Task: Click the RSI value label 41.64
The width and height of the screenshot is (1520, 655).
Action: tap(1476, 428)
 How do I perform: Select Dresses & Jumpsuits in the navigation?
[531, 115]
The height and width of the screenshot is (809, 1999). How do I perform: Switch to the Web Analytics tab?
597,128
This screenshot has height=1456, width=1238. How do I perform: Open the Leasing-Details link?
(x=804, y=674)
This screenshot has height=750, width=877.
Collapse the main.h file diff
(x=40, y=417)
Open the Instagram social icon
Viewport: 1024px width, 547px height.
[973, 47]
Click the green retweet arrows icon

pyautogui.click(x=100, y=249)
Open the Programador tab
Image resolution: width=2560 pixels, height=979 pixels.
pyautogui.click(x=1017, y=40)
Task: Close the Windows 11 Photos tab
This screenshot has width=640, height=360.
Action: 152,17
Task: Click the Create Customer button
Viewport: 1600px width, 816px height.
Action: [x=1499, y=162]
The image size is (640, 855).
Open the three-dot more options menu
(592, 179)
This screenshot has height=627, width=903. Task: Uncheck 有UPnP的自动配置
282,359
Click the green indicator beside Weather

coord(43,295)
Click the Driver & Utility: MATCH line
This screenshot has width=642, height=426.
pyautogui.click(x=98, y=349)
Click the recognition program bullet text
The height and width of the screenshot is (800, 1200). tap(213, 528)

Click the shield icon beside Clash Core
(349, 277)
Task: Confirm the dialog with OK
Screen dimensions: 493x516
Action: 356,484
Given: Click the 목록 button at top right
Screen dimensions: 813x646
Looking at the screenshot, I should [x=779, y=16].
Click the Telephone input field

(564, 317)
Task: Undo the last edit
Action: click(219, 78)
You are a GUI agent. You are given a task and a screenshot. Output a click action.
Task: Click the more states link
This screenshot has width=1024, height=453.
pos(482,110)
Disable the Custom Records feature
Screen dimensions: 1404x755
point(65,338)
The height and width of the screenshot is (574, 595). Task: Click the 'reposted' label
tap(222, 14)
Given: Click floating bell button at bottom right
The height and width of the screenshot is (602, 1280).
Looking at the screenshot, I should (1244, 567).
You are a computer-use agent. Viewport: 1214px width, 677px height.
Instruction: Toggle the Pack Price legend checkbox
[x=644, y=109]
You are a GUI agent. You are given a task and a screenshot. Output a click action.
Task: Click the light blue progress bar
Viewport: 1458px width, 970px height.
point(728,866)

════════════════

▸ WHAT TO PRODUCE: For this exercise, the records above must be returned exactly.

▸ YOUR RESPONSE:
Task: Click the RSI value label 41.64
The width and height of the screenshot is (1520, 655).
Action: tap(1476, 428)
 How do I perform: Select Dresses & Jumpsuits in the navigation?
[531, 115]
The height and width of the screenshot is (809, 1999). How do I perform: Switch to the Web Analytics tab?
597,128
This screenshot has height=1456, width=1238. How do I perform: Open the Leasing-Details link?
(x=804, y=674)
This screenshot has height=750, width=877.
Collapse the main.h file diff
(x=40, y=417)
Open the Instagram social icon
Viewport: 1024px width, 547px height.
[973, 47]
Click the green retweet arrows icon

pyautogui.click(x=100, y=249)
Open the Programador tab
Image resolution: width=2560 pixels, height=979 pixels.
pyautogui.click(x=1017, y=40)
Task: Close the Windows 11 Photos tab
This screenshot has width=640, height=360.
Action: 152,17
Task: Click the Create Customer button
Viewport: 1600px width, 816px height.
Action: [x=1499, y=162]
The image size is (640, 855).
Open the three-dot more options menu
(592, 179)
This screenshot has height=627, width=903. Task: Uncheck 有UPnP的自动配置
282,359
Click the green indicator beside Weather

coord(43,295)
Click the Driver & Utility: MATCH line
This screenshot has width=642, height=426.
pyautogui.click(x=98, y=349)
Click the recognition program bullet text
The height and width of the screenshot is (800, 1200). tap(213, 528)

Click the shield icon beside Clash Core
(349, 277)
Task: Confirm the dialog with OK
Screen dimensions: 493x516
Action: 356,484
Given: Click the 목록 button at top right
Screen dimensions: 813x646
Looking at the screenshot, I should [x=779, y=16].
Click the Telephone input field

(564, 317)
Task: Undo the last edit
Action: click(219, 78)
You are a GUI agent. You are given a task and a screenshot. Output a click action.
Task: Click the more states link
This screenshot has width=1024, height=453.
pos(482,110)
Disable the Custom Records feature
Screen dimensions: 1404x755
point(65,338)
The height and width of the screenshot is (574, 595). Task: Click the 'reposted' label
tap(222, 14)
Given: Click floating bell button at bottom right
The height and width of the screenshot is (602, 1280).
Looking at the screenshot, I should (1244, 567).
You are a computer-use agent. Viewport: 1214px width, 677px height.
Instruction: Toggle the Pack Price legend checkbox
[x=644, y=109]
You are a GUI agent. You are given a task and a screenshot. Output a click action.
Task: Click the light blue progress bar
Viewport: 1458px width, 970px height.
point(728,866)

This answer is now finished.